> What to work on: Search the entries for the word "height". Copy every line where it turns up.

(Input records)

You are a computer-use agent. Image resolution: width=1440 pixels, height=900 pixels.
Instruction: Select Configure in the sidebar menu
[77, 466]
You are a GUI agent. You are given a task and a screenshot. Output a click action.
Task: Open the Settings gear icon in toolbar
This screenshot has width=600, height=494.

(End Input records)

> Task response:
You are a computer-use agent. Image resolution: width=1440 pixels, height=900 pixels.
This screenshot has width=600, height=494.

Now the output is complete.